Aufgabenstellung
Wie lautet der nachstehende Auszug über den Roman von Thomas? Gib ihn vollständig und wortgetreu wieder.

Ausgewählter Auszug
========

Thomas nimmt diese beiden Fälle als Ausgangs- und Zielpunkte seines Romans, der als Kriminalroman annonciert wird, allerdings eher einem Politthriller gleicht. Auch darin im Übrigen Peace´ berühmten Red-Riding-Quartet ähnelnd. Wie jener am Fall des sogenannten Yorkshire Rippers ein Kaleidoskop aus Korruption, Rassismus und Sexismus in der britischen Polizei als Blaupause der britischen, vor allem der englischen Gesellschaft der 70er und 80er Jahre nutzte, so nutzt Thomas die Vorgänge um den Mord an Ali und die Umstände von Roach´ Tod, um davon zu erzählen, wie sich zunächst in kleinen, später in immer größer werdenden Gruppen Widerstand gegen einen immer stärker um sich greifenden Rassismus und Nationalismus regte.

Thomas führt einige Figuren ein – als Hauptprotagonisten könnte man DS Patrick Noble bezeichnen, der mehrere Undercover-Polizisten sowohl in die Reihen der National Front als auch denen der linksgerichteten Anti-Nazi-League einschleust, um erster Hand an Informationen über deren jeweilige Organisationen und Vorhaben zu gelangen – , die im weitesten Sinne mit den Vorgängen im Jahr 1978 verbunden sind, als es mit Unterstützung des Bündnisses Rock Against Racism, dem Bands wie eben The Clash oder The Ruts angehörten, zu Massenprotesten gegen den grassierenden Rassismus in den Behörden kam. Viele dieser Personen spielen dann, nach einem Sprung, den die Handlung etwa in der Mitte des Buchs um fünf Jahre macht, auch eine Rolle in den Vorgängen um den Tod von Colin Roach.

========

Angezeigte Informationen
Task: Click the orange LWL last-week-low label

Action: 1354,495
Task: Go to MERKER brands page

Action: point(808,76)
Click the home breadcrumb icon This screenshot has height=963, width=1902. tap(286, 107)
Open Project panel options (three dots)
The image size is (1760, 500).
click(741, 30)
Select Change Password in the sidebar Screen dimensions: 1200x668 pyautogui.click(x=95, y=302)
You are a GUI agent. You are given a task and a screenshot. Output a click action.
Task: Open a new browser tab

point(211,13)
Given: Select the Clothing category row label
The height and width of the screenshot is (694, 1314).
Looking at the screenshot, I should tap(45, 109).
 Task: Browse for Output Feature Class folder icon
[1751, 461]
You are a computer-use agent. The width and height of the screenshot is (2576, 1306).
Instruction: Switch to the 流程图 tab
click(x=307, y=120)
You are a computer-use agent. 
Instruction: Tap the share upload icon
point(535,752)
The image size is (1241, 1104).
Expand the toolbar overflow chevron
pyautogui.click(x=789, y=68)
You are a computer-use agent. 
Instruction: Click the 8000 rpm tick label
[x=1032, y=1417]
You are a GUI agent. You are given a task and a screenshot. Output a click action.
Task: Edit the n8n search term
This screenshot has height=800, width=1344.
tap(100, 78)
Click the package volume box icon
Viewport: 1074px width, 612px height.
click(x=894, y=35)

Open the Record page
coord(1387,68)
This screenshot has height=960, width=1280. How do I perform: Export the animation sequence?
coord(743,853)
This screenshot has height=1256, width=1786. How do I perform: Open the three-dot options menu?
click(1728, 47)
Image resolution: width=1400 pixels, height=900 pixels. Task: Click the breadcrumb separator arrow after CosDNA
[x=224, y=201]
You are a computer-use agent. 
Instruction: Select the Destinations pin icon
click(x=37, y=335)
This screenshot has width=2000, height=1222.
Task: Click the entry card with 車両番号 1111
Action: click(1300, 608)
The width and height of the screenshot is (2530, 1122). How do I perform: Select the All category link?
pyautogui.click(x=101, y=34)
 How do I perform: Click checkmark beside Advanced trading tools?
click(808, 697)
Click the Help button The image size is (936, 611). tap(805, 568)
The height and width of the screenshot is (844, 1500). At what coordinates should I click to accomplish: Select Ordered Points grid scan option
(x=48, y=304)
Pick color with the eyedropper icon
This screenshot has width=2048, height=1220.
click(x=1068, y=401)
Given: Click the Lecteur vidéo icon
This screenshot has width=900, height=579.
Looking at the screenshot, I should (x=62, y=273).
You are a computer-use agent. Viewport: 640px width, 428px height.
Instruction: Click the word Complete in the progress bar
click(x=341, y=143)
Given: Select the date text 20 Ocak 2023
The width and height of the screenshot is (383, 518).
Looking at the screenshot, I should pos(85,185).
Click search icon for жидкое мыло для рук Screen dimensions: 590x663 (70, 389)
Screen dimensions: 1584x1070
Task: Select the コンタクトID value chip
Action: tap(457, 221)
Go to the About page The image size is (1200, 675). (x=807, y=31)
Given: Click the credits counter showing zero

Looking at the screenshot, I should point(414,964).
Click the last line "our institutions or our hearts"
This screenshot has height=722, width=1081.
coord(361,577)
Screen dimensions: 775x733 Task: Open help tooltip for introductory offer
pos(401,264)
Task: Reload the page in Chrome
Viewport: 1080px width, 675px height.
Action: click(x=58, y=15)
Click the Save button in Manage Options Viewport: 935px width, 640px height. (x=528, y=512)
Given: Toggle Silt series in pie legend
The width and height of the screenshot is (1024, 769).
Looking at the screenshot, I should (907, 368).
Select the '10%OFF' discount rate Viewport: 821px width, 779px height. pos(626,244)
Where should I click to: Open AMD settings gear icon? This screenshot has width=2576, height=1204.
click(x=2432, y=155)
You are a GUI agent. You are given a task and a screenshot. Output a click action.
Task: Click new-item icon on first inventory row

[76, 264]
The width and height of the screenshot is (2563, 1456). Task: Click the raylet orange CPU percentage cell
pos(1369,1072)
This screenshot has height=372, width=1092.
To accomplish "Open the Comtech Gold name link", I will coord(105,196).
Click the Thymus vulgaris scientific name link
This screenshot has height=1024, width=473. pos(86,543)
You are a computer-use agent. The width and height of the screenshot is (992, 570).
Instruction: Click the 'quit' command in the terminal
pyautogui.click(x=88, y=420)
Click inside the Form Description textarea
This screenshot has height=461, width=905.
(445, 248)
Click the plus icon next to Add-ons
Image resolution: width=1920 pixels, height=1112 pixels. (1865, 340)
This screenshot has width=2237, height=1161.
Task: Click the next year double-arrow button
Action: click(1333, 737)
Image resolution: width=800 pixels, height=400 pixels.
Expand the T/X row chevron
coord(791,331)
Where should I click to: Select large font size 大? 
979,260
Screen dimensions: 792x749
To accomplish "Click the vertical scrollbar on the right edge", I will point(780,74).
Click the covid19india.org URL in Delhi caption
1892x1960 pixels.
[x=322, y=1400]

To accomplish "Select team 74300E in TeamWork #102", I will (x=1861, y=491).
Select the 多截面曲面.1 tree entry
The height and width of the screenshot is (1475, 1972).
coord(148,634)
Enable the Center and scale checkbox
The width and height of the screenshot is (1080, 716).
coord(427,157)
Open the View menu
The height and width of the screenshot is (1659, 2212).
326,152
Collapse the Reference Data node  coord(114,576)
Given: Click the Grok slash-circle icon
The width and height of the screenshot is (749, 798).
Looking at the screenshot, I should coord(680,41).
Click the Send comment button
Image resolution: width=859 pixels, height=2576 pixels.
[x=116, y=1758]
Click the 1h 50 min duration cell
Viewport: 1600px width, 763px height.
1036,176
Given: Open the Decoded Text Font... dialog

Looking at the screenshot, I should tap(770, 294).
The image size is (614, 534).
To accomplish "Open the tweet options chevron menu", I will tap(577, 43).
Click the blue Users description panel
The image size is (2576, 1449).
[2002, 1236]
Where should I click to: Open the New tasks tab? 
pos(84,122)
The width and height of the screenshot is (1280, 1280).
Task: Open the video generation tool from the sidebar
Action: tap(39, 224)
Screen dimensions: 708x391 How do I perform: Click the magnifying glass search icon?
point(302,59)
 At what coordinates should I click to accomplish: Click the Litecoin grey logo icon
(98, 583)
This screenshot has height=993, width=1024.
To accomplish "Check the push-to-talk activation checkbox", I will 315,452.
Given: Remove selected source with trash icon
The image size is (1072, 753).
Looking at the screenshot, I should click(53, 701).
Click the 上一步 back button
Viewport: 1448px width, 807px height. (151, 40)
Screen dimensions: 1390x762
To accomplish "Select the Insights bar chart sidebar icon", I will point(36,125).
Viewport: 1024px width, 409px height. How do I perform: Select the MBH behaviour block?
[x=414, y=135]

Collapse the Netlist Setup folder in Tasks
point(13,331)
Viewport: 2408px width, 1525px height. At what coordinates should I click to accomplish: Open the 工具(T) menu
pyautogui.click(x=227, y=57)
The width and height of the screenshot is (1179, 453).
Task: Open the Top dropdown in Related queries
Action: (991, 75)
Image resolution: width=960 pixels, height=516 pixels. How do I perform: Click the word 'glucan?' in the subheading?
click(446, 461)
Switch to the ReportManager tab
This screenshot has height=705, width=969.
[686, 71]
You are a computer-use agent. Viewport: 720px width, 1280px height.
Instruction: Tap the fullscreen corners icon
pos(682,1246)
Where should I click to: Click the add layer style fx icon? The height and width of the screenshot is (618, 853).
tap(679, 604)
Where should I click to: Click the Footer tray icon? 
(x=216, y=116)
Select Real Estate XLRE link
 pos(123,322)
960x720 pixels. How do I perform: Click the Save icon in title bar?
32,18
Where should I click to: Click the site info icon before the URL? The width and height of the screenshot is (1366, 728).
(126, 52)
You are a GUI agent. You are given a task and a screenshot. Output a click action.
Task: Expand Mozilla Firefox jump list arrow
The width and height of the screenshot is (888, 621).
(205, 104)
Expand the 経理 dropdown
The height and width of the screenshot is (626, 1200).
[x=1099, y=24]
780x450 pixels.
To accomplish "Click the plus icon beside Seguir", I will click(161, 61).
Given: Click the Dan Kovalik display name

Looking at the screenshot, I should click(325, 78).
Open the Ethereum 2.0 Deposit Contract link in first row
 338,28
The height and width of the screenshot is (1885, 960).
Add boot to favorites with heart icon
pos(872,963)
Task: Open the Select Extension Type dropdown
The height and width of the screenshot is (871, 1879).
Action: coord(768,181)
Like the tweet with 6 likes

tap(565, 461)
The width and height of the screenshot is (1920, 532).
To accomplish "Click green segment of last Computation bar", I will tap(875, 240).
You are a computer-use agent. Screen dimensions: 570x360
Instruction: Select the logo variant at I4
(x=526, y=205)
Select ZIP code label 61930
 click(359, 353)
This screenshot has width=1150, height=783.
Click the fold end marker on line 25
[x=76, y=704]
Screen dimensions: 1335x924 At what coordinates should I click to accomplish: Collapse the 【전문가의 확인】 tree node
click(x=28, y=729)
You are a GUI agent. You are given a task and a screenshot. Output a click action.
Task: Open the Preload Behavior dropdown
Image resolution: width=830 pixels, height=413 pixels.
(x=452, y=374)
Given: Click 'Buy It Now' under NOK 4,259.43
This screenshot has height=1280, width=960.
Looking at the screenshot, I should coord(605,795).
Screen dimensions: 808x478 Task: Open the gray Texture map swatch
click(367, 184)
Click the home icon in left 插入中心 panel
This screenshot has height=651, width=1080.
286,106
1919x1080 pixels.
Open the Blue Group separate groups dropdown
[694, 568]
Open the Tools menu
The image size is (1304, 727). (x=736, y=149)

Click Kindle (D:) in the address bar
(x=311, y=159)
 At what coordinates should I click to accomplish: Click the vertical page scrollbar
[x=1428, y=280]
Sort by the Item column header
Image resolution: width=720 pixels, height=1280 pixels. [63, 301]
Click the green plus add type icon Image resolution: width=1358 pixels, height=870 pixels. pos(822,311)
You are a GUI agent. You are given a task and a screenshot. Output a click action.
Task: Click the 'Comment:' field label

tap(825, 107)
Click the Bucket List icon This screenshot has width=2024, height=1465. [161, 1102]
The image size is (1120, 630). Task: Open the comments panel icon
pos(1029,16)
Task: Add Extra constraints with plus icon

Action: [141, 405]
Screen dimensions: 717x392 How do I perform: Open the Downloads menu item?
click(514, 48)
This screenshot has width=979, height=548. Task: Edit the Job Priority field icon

========

Ergebnis
Thomas nimmt diese beiden Fälle als Ausgangs- und Zielpunkte seines Romans, der als Kriminalroman annonciert wird, allerdings eher einem Politthriller gleicht. Auch darin im Übrigen Peace´ berühmten Red-Riding-Quartet ähnelnd. Wie jener am Fall des sogenannten Yorkshire Rippers ein Kaleidoskop aus Korruption, Rassismus und Sexismus in der britischen Polizei als Blaupause der britischen, vor allem der englischen Gesellschaft der 70er und 80er Jahre nutzte, so nutzt Thomas die Vorgänge um den Mord an Ali und die Umstände von Roach´ Tod, um davon zu erzählen, wie sich zunächst in kleinen, später in immer größer werdenden Gruppen Widerstand gegen einen immer stärker um sich greifenden Rassismus und Nationalismus regte.

Thomas führt einige Figuren ein – als Hauptprotagonisten könnte man DS Patrick Noble bezeichnen, der mehrere Undercover-Polizisten sowohl in die Reihen der National Front als auch denen der linksgerichteten Anti-Nazi-League einschleust, um erster Hand an Informationen über deren jeweilige Organisationen und Vorhaben zu gelangen – , die im weitesten Sinne mit den Vorgängen im Jahr 1978 verbunden sind, als es mit Unterstützung des Bündnisses Rock Against Racism, dem Bands wie eben The Clash oder The Ruts angehörten, zu Massenprotesten gegen den grassierenden Rassismus in den Behörden kam. Viele dieser Personen spielen dann, nach einem Sprung, den die Handlung etwa in der Mitte des Buchs um fünf Jahre macht, auch eine Rolle in den Vorgängen um den Tod von Colin Roach.